A bond order of zero means the molecule does not exist as a stable species under normal conditions. He2, Be2 and Ne2 all have bond order zero from MO theory -- equal numbers of bonding and antibonding electrons -- and none of these diatomic molecules exist in the gas phase at room temperature. He2+ however, with one fewer antibonding electron, has bond order 0.5 and has been observed experimentally at very low temperatures. Similarly, H2- has bond order 0.5 (one bonding, one antibonding electron) and exists transiently. The bond order criterion is therefore a reliable predictor of molecular stability: species with bond order greater than zero can potentially be observed, with stability increasing as bond order increases. For main-group diatomics, the trend is: He2=0 (unstable), H2=1 (very stable), F2=1 (less stable due to F-F repulsion from lone pairs), O2=2, N2=3 (most stable, highest bond energy of any diatomic molecule at 945 kJ/mol).

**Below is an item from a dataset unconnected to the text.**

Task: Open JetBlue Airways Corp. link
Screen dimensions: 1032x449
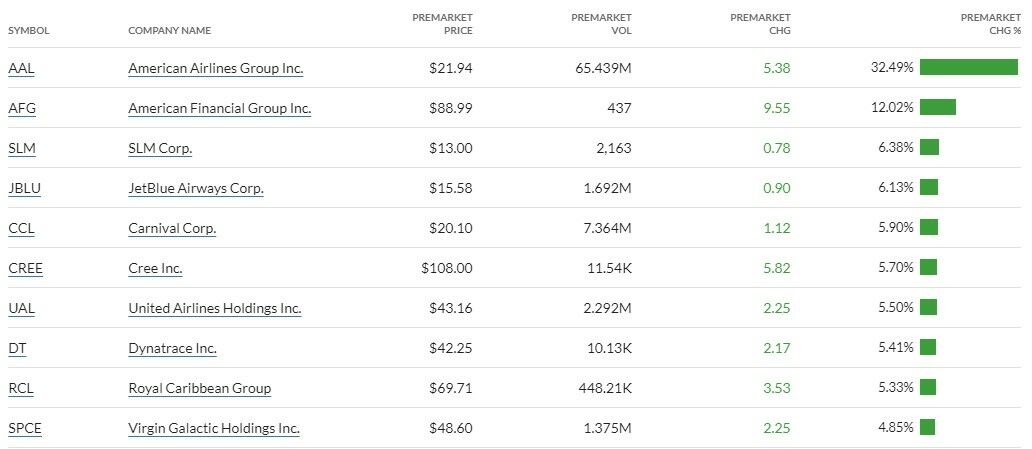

Bond order is one of the most fundamental concepts connecting molecular orbital theory to observable physical and spectroscopic properties in chemistry.

Frequently asked questions

Bond order = (bonding electrons - antibonding electrons) / 2. It indicates the number of bonds between two atoms: 1=single, 2=double, 3=triple.

N2 has 10 bonding electrons and 4 antibonding electrons. Bond order = (10-4)/2 = 3. N2 has a triple bond.

O2 has 8 bonding electrons and 4 antibonding electrons. Bond order = (8-4)/2 = 2. O2 has a double bond and is paramagnetic.

MO theory shows O2 has two unpaired electrons in degenerate pi* antibonding orbitals. Unpaired electrons create paramagnetism. VB theory incorrectly predicts O2 to be diamagnetic.

NO has 11 electrons. Bond order = (8-3)/2 = 2.5. The half-integer order arises from the odd number of electrons.

Higher bond order = shorter bond. N triple N (bond order 3): 110 pm. N=N (bond order 2): 125 pm. N-N (bond order 1): 146 pm.

CO has 10 valence electrons, isoelectronic with N2. Bond order = 3 (triple bond).